Tutorial: Migrate MongoDB to Azure Cosmos DB's API for MongoDB offline using MongoDB native tools

APPLIES TO: MongoDB

Important

Please read this entire guide before carrying out your migration steps.

This MongoDB migration guide is part of series on MongoDB migration. The critical MongoDB migration steps are pre-migration, migration, and post-migration, as shown below.

Diagram of migration steps.

Overview of data migration using MongoDB native tools

You can use MongoDB native tools to perform an offline (one-time) migration of databases from an on-premises or cloud instance of MongoDB to Azure Cosmos DB's API for MongoDB.

In this tutorial, you learn how to:

  • Choose the appropriate MongoDB native tool for your use-case
  • Run the migration.
  • Monitor the migration.
  • Verify that migration was successful.

In this tutorial, you migrate a dataset in MongoDB hosted in an Azure Virtual Machine to Azure Cosmos DB's API for MongoDB by using MongoDB native tools. The MongoDB native tools are a set of binaries that facilitate data manipulation on an existing MongoDB instance. Since Azure Cosmos DB exposes an API for MongoDB, the MongoDB native tools are able to insert data into Azure Cosmos DB. The focus of this doc is on migrating data out of a MongoDB instance using mongoexport/mongoimport or mongodump/mongorestore. Since the native tools connect to MongoDB using connection strings, you can run the tools anywhere, however we recommend running these tools within the same network as the MongoDB instance to avoid firewall issues.

The MongoDB native tools can move data only as fast as the host hardware allows; the native tools can be the simplest solution for small datasets where total migration time is not a concern. MongoDB Spark connector, Azure Data Migration Service (DMS), or Azure Data Factory (ADF) can be better alternatives if you need a scalable migration pipeline.

If you don't have a MongoDB source set up already, see the article Install and configure MongoDB on a Windows VM in Azure.

Prerequisites

To complete this tutorial, you need to:

  • Complete the pre-migration steps such as estimating throughput, choosing a partition key, and the indexing policy.
  • Create an Azure Cosmos DB for MongoDB account.
  • Log into your MongoDB instance
    • Download and install the MongoDB native tools from this link.
      • Ensure that your MongoDB native tools version matches your existing MongoDB instance.
      • If your MongoDB instance has a different version than Azure Cosmos DB for MongoDB, then install both MongoDB native tool versions and use the appropriate tool version for MongoDB and Azure Cosmos DB for MongoDB, respectively.
    • Add a user with readWrite permissions, unless one already exists. Later in this tutorial, provide this username/password to the mongoexport and mongodump tools.

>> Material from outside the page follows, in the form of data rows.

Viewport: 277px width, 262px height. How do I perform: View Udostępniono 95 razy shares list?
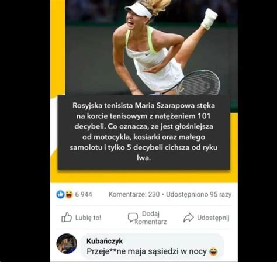click(199, 194)
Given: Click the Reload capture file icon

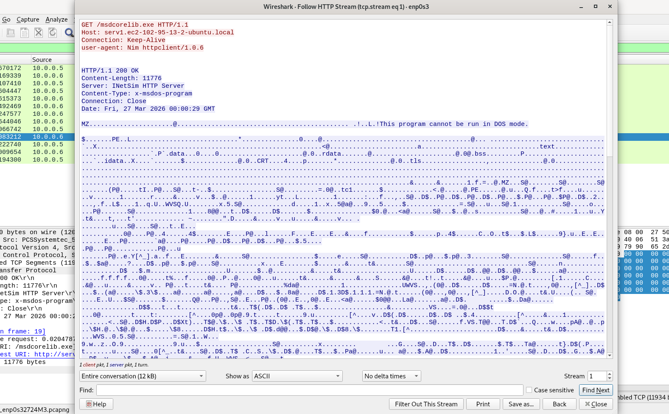Looking at the screenshot, I should pyautogui.click(x=53, y=33).
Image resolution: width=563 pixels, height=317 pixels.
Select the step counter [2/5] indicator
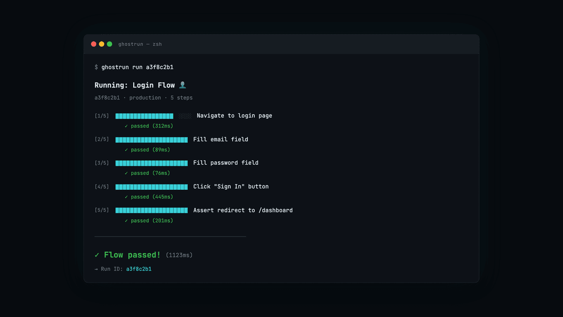coord(102,139)
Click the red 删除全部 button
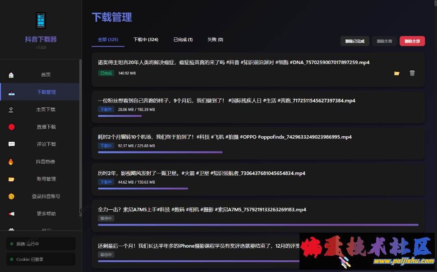 [x=412, y=41]
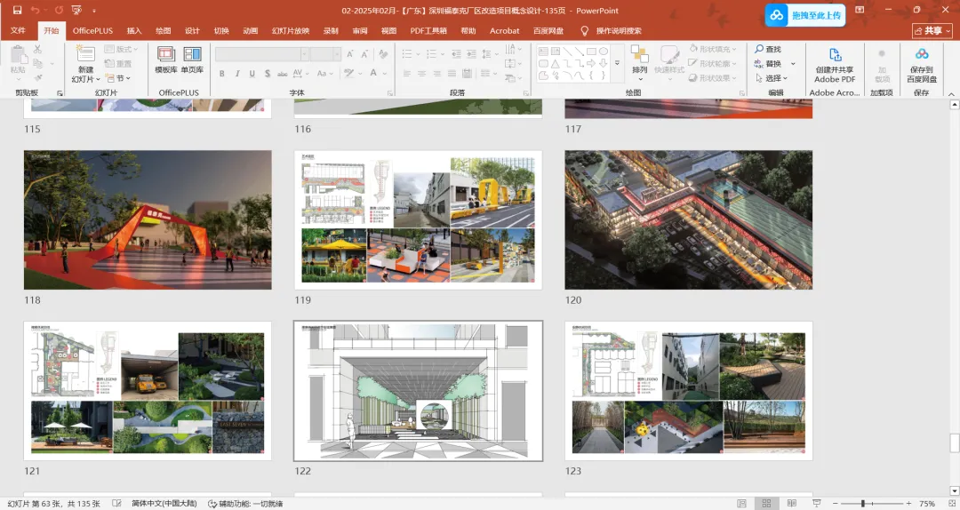Click the zoom slider in status bar
This screenshot has height=510, width=960.
863,504

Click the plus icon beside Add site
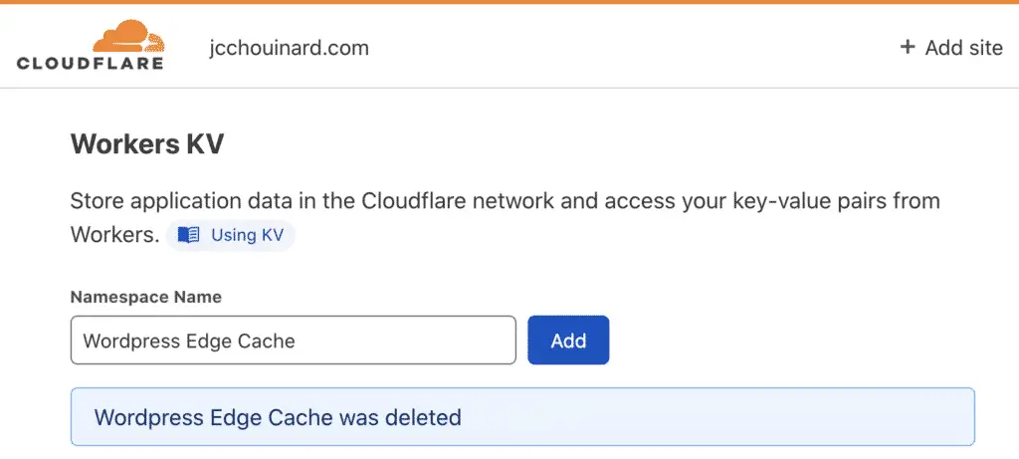coord(908,47)

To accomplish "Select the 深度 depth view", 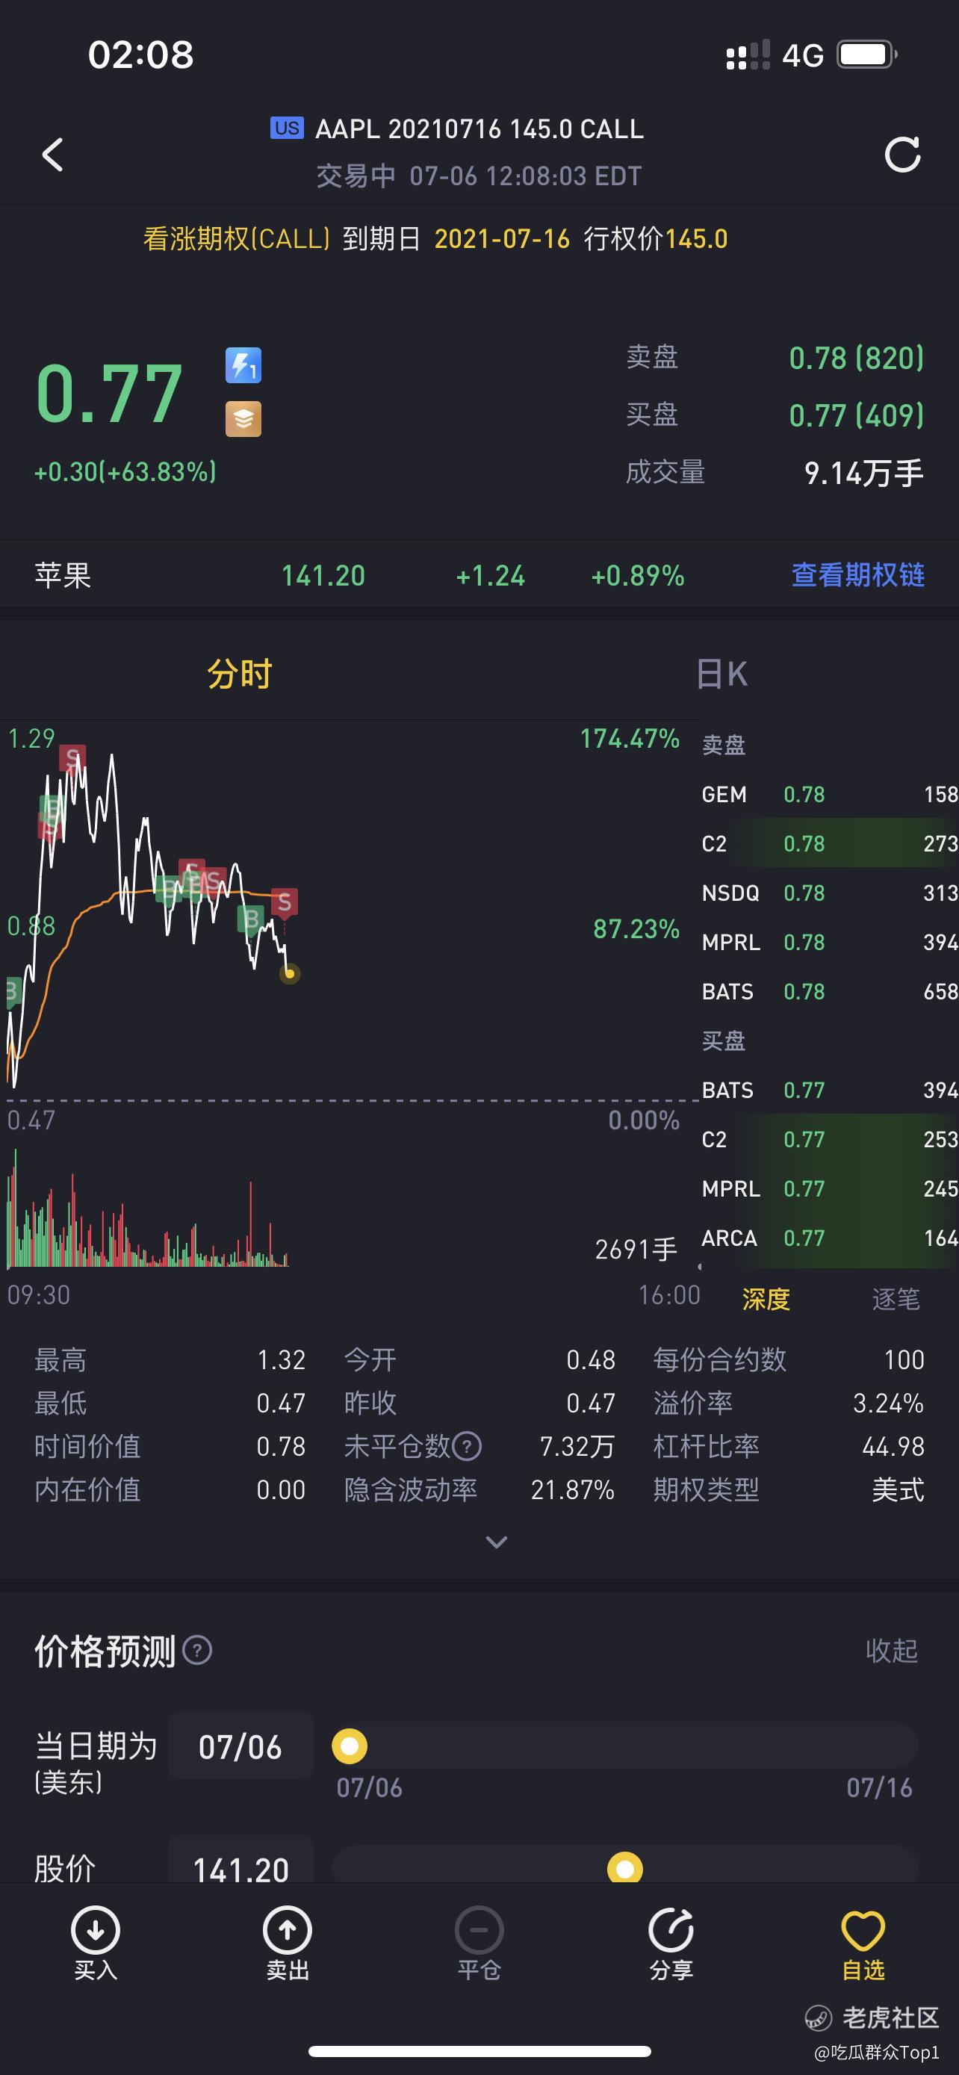I will (766, 1298).
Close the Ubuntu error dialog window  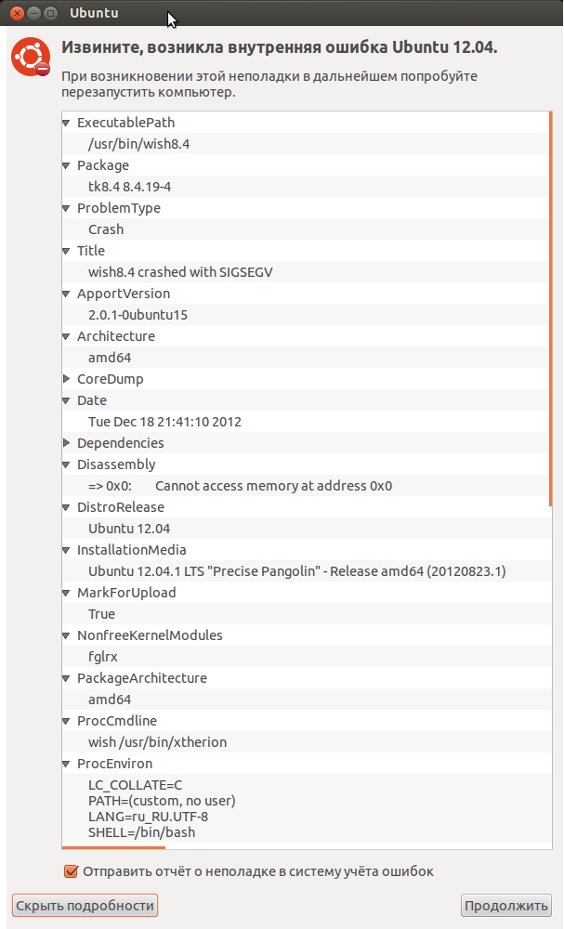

Configure Azure Cosmos DB Server Side Retries

Customers migrating from MongoDB to Azure Cosmos DB benefit from resource governance capabilities, which guarantee the ability to fully utilize your provisioned RU/s of throughput. Azure Cosmos DB may throttle a given request in the course of migration if that request exceeds the container provisioned RU/s; then that request needs to be retried. The round-trip time involved in the network hop between the migration tool and Azure Cosmos DB impacts the overall response time of that request; furthermore MongoDB native tools may not handle retries. The Server Side Retry feature of Azure Cosmos DB allows the service to intercept throttle error codes and retry with much lower round-trip time, dramatically improving request response times. From the perspective of MongoDB native tools, the need to handle retries is minimized, which will positively impact your experience during migration.

You can find the Server Side Retry capability in the Features blade of the Azure Cosmos DB portal

And if it is Disabled, then we recommend you enable it.

Choose the proper MongoDB native tool

Diagram of selecting the best MongoDB native tool.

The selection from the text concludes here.